Ma le fonti talora sono discordanti, magari “Matteo dei Prati Bocchi fornisce una spiegazione diversa”, parlando proprio della apparizione in sogno a Giuseppe, perché all’angelo “non bastava andare a disturbare la gente sul luogo di lavoro, no, doveva andare dalla gente anche mentre dormiva”.
Non mancano i documenti scritti, le cronache dell’epoca - che è quella, figuriamoci, degli anni ’70 e ’80 del secolo scorso! Possono essere la “Vita e detti degli abitanti delle zone umide tra Colorno e Baganzola”, oppure la più ricca “Cronaca delle diciassette tribolazioni dei giorni d’estate, quando c’è molta afa e non c’è modo di trovare un po’ di fresco neanche all’ombra di un salice in riva al fiume”.

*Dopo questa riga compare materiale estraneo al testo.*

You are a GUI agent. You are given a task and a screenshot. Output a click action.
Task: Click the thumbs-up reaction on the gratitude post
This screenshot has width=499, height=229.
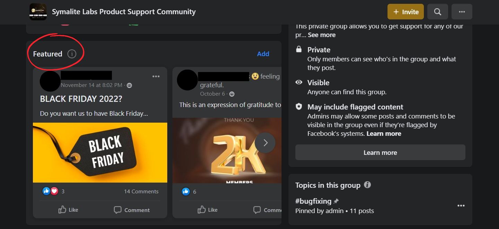click(186, 191)
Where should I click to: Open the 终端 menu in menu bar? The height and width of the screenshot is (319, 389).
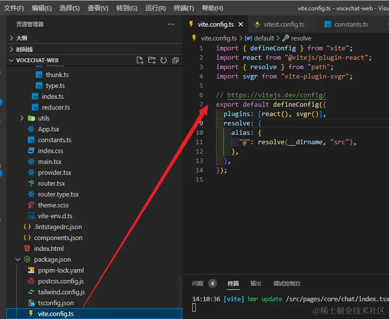(x=184, y=8)
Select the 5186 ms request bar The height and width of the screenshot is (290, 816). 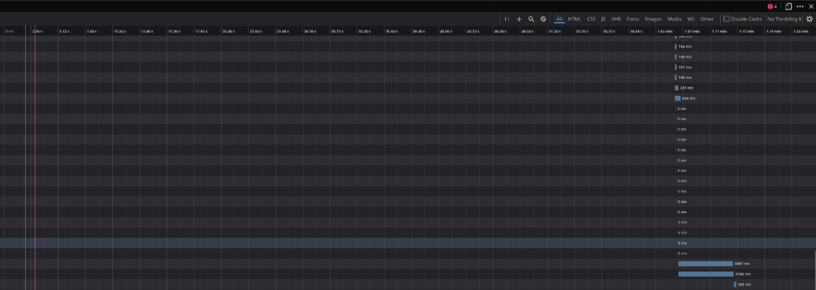[x=705, y=274]
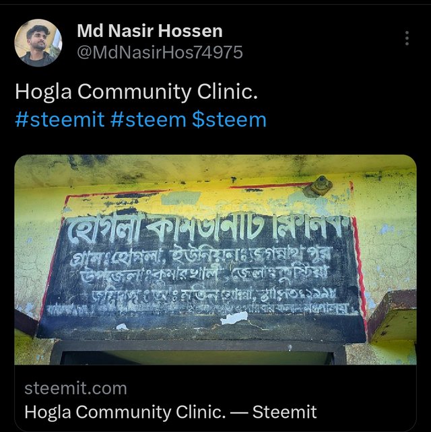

Tutto è raccontato come se emergesse da un lontano passato tanto da essere diventato leggenda, col narratore che si interrompe per aprire finestre sul racconto quasi a rispondere alla curiosità di chi ascolta; poi riprende il discorso e fa parlare i suoi santi, chi li ha conosciuti o chi li ha incontrati: – “E alora, a’m tolì pr’al cul?” dice una donna in fila da tempo alla cassa, quando l’angelo/cliente parla tranquillamente con Maria, ma nessuno li sente parlare, e intano passa il tempo e la donna perde la pazienza.
Sono macchiette queste vite trascinate tra i paesini della pianura padana, dipinte con maestria, in un ripetersi di paradossi, in un incrociarsi e scontrarsi di registri linguistici, con il palese divertimento del Masini che scrive.
Semiseria è anche la introduzione dell’autore in “Fatti e miracoli della pianura”, in cui si sofferma sulla possibilità di discernere il vero dal falso, e su “un certo numero di fatti notevoli che diventano veri nel momento in cui vengono letti” in quanto “si realizzano nella nostra immaginazione, una volta che li abbiamo ascoltati o letti”.
Queste storie non le aveva raccontate nessuno: “nessuno lo aveva fatto, perché prima che fossero raccontate non esistevano. […] Se non che sono tutte vere e quindi tutte inventate”.